I am a junior UX designer who is struggling with spec :D. After I’ve been working at this startup for 4 months and watching/doing so hard our UX specification documentation progress, I decided to discover what other solutions there are for this problem.

I thought I will write a bit about our process, to let you know our situations and tools which we are using, after that I will put my questions regarding the solutions.

So basically after apps were designed in Sketch, we upload them to InVision and there we give feedback to each other. After this, we send the InVision link to client, so they are able to give feedback as well. Specifications are written into a Google doc and sent to client and devs. But unfortunately they are so havy and long, that neither our devs, neither our clients don’t want to waste their time with reading it.

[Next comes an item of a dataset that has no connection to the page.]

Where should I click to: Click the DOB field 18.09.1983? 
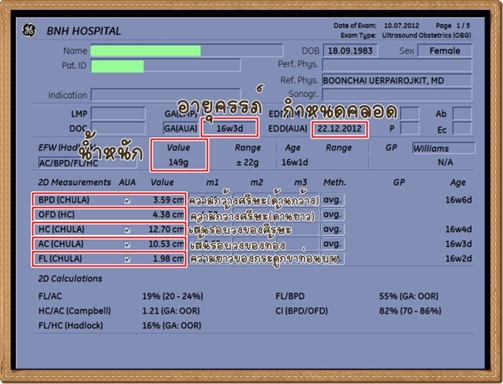[350, 51]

So the ideal solution for this situation would be a separate document which is not too long, compatible with mobile (I know that Axure has some which could resolve this problem, but that is not mobile specific), and that would be nice as well to be linkable to invision/sketch.

if not, just try to write about your process of writing specifications.

Thanks in advance,
Andrea

Hi Andrea,
Are you prototyping all states of every screen into InVision and annotating them as needed inside the tool? That could reduce or possibly even eliminate the need for a heavy specifications doc. Hope that helps!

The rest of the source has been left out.